Different approaches to regulated assets valuation
Differing potential approaches to the valuation of the RAB can have a material impact upon FCM.
Generally, there is a consistent approach to the valuation of capital assets, albeit not set by legislation, based upon depreciated replacement cost (DRC). This approach aggregates the NBV of the pre-privatisation assets, adjusted annually for inflation. Also any post-privatisation capital expenditure less depreciation to provide the RAB value.
Obtain the correct approach to regulated assets valuation
Pivotal to these valuations is the distinction between current and historic cost and effective useful lives, which have been effectively played out in the telecoms sector.
In 2005, after establishment of valuation principles in 1997, Ofcom changed the approach to valuation from current replacement cost to historic cost, adjusted for inflation for pre-1997 assets.

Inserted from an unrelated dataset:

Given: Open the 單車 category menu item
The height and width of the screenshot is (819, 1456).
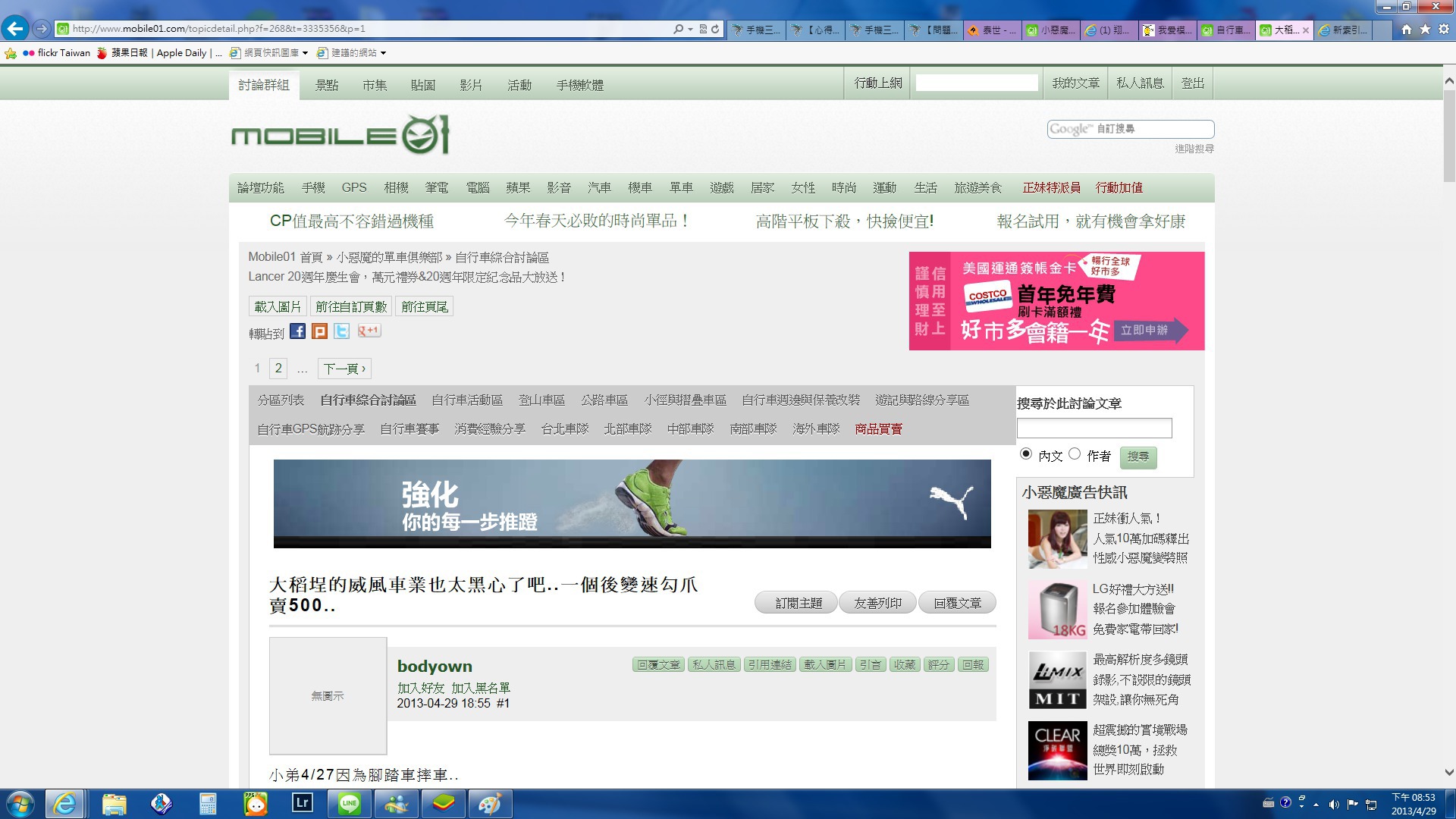Looking at the screenshot, I should point(681,187).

This coincided with a change in asset accounting lives creating a windfall gain and an immediate over-recovery of costs for the operator, clearly demonstrating the impact of cost and asset life on RAB valuations and hence FCM.
The debate continues today in relation to the valuation of copper vs fibre assets and how the metrics of high raw material inflation and longer useful lives for copper measure up against fibre impacting upon an operator’s economic model to upgrade a network.
Your quality guarantee
Understanding capital asset valuation issues requires insight, expertise and experience.
Hickman Shearer is a RICS regulated firm employing high calibre experienced RICS qualified professionals, each of whom has a successful track record of providing asset owners and their advisors with:
- Robust and relevant asset valuations
- Supporting detailed market analysis
- Technical guidance and impartial, authoritative advice
The standards Hickman Shearer’s team works to are both demanded and recognised around the world, ensuring a trusted universal approach and a set of consistent skills globally.